The story might include a Preface stating that this property already contained valuable habitats of tallgrass prairie, oak savannah, and ponds. As is often true on private lands, the property serves multiple conservation and recreation functions, including hunting and fishing. Specific provisions are provided for training hunting dogs. A picnic shelter up on the hill looked like a pleasant place to watch the sunset and observe wildlife.
A low spot on the property, not far from a stream, already hinted at wetland conditions. Steve decided to work with Nature, and recognized that existing hydrology could be augmented by an embankment, holding back water in a wetland basin. This structure really impressed me with its size…I sheepishly hinted that it must have been a bit of an investment. Steve laughed at my awkward hinting and mentioned having a contractor with great skill with whom he has a good working relationship. It doesn’t hurt that Steve is himself a retired civil engineer! So he built a substantial water control structure, and a good thing too: muskrats like to dig into these, and are notorious for causing failures. This embankment should be able to withstand those burrowing rodents.

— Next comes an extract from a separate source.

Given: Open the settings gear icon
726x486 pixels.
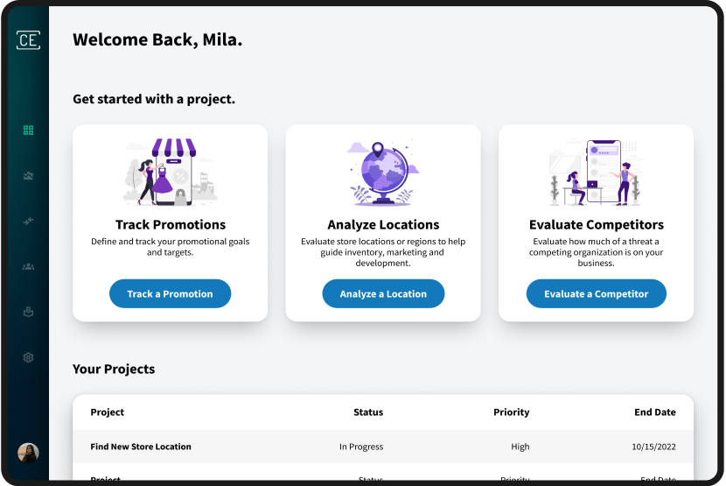Looking at the screenshot, I should tap(28, 357).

So in 2011 the wetland was established, and the story begins. Steve told us that other than just a few flowers, he has added no plants or animals. Yet he has subsequently observed various waterfowl, wading birds, and raptors. They suggest prey are present, and various fish and invertebrates are in the water; they in turn must graze. The site has filamentous green algae and several species of Pondweed (Potamogeton) in the water, and emergents around the margin such as Arrowhead (Saggitaria), Rushes (Juncus), and Spikerush (Eleocharis) to spport the animals. In short: we have a food chain.
The drought of 2017 has provided an interesting plot twist to our wetland story. For the very first time at this site, areas of the wetland have exposed mud normally covered by standing water. Such a “draw-down” is actually a natural occurrence, key to the ecological model of cyclic succession. Wetlands have a drawdown during the dry period, seeds thus exposed to air germinate and the plants grow, and the wetland experiences a significant period of plant cover and production. Eventually conditions return to open water until the next drawdown when the cycle begins again.
As the class began their sampling, I asked them to consider how delineating a natural wetland compares to assessing the development of a created wetland like this one. What features are diagnostic, indicating “this is (legally) a wetland” or “this is a low/medium/high-quality habitat?” They have an assignment on the topic, so I won’t say more. But such questions clearly challenge us to develop our ecological theory, our official classification and regulation, and should inform management practices.
Which brings us to the next chapter in our story. Steve generously offered to host Central College students and faculty in the future, at this wetland and on other parts of the property. I am delighted to undertake what I hope will be a longitudinal study, observing this wetland develop. Surely the system will have more biological production (plants, animals) over time. But which species should we expect sooner, and which may take a while to appear? Yesterday in Ecology class I described so-called “assembly rules,” pondering if an ecological community must have a certain successional pathway to develop a particular functional type. How would the chance appearance of certain insects or worms or submersed plants, adhering to a bird’s body and thereby entering the wetland, change the narrative of our little story?
Time will tell—we’ll have to read the story as it is written over coming years, and be patient in the meantime. The various characters in our story—water chemistry, soils, wildflowers—will each have a part. But I already know the hero: Steve has provided the pages of the book, and that makes him part of the story, too. As the 99wetlands project continues, I hope to highlight the work of people like Steve who recognize the beauty and value of Iowa’s wetlands. Such “wetland heroes” will help us restore, preserve, and enjoy our amazing wetlands. Thanks for joining us on the journey!